А впервые Павел Васильев появился в «Сибирских огнях» в третьей книжке за 1927 год. Он выступил с небольшим циклом «Рыбаки». Знаменательно, что первые появившиеся в печати строки поэта из Прииртышья — о его родной земле. Рыбаки Васильевских стихов — это рыболовецкие артели Зайсана. Обстоятельно и сочно рисует молодой поэт тот самый «дремучий быт», борьба с которым станет потом основным мотивом его творчества. Но это потом. А пока Васильев «дремучий быт» не осуждает, даже любуется его колоритностью: «Очеш груб он, житель приозерный, сивоусый кряжистый рыбак. Крючья рук — широких и проворных — и цигарка длинная в зубах. На вечерках, разомлев в угаре, пьет из чашек самогонный спирт и потом на неуклюжих нарах до рассвета непробудно спит... Рыбаки — известные буяны, это знает весь Зайсан. Словно птицы — бабьи сарафаны, — как пойдут по горенке плясать, в темных сенцах, где разложен невод, как закружит, зашумит гульба, с хрустом жмут ширококостных девок и грудастых мягкотелых баб. Пьяные рыбацкие артели — ярые охотники до драк. Не стерпеть, коли наметит в челюсть волосатый жилистый кулак...»
 
Среди авторов «Сибирских огней» у молодого поэта быстро появились близкие знакомые. Часто бывал Васильев у ответственного секретаря редакции Н. И. Анова. Васильев мог считать ответсекретаря «Сибирских огней» своим земляком — Анов несколько лет проработал на Иртыше, в Усть-Каменогорске.

ЗАДАЧА 1> Преобразуйте в нумерованный список строки данных, начиная со строки, где есть «You are a GUI», и заканчивая строкой, где есть «click(x=196, y=443)», включая обе крайние. Пустые строки в список не включайте.
ЗАДАЧА 2> Продолжите отрывок о Павле Васильеве и «Сибирских огнях» сразу после его последнего предложения.

СТРОКИ ДАННЫХ>

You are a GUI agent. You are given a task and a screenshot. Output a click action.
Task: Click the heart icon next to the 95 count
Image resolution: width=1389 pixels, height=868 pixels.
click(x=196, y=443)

--

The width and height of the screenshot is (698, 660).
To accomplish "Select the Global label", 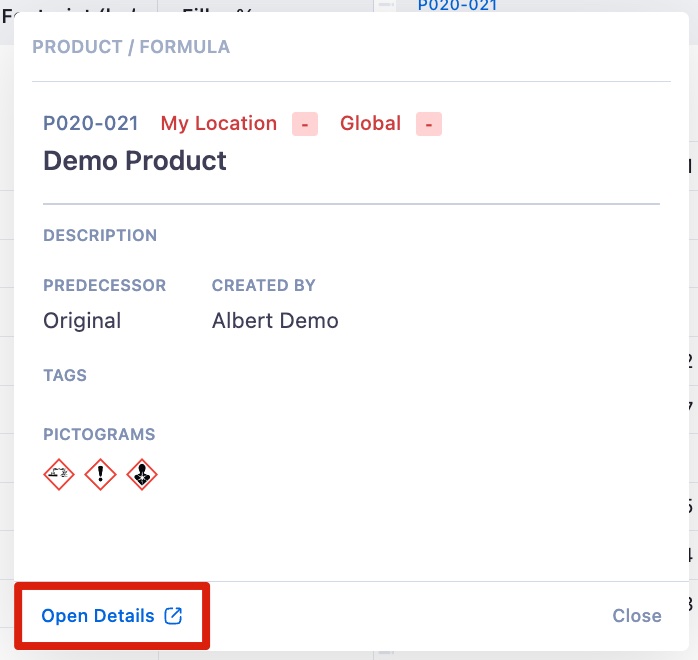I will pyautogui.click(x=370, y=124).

==

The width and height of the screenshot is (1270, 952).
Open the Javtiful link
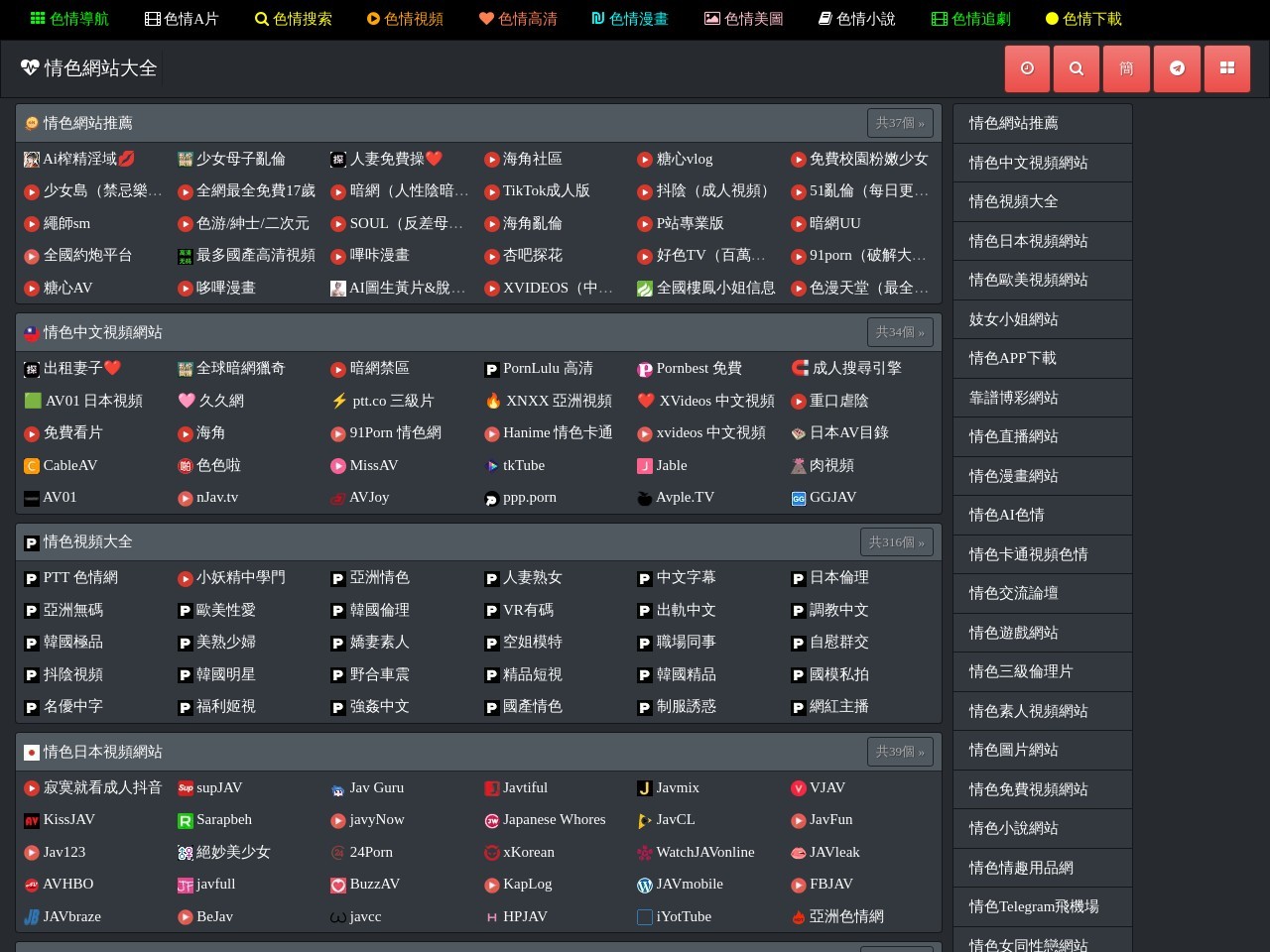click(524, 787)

РЕЗУЛЬТАТ 1>
1. You are a GUI agent. You are given a task and a screenshot. Output a click action.
2. Task: Click the heart icon next to the 95 count
3. Image resolution: width=1389 pixels, height=868 pixels.
4. click(x=196, y=443)

РЕЗУЛЬТАТ 2>
Мне трудно представить Николая Ивановича того времени. Еще впереди и «Пропавший брат», и «Ак-Мечеть», и «Крылья песни», но уже много времени прошло с тех пор, как в дооктябрьской «Правде» опубликован первый расск. потомственного питерского пролетария Николая Иванова. В «Сибирских огнях» Анов — незаменимый журнальный работник. Печатает изредка рассказы — отрые, ироничные, с точно увиденными деталями и хитро построенным сюжетом.
 
Дружбой с Ановым Васильев дорожит, но разница в возрасте все же чувствуется, да и размеренный житейский распорядок Николая Ивановича Павлу чужд. Ближе всего он сходится с молодым поэтом, который ненамного старше его. Сходится на несколько лет. Эти годы друзья почти не расстаются.
 
Эренбург не совсем точен, когда говорит, что жокеи приезжали в Сибчикаго из Москвы. Николай Титов попал на новосибирский ипподром из Колывани — большого сибирского села, где ежегодно устраивались конские ярмарки.
 
Любовь к коню поэт Титов пронес через всю жизнь. В предпоследнем его, вышедшем в 1958 году, сборнике «Приметы осени» есть большой «жокейский» цикл — и это едва ли не лучшие его стихи.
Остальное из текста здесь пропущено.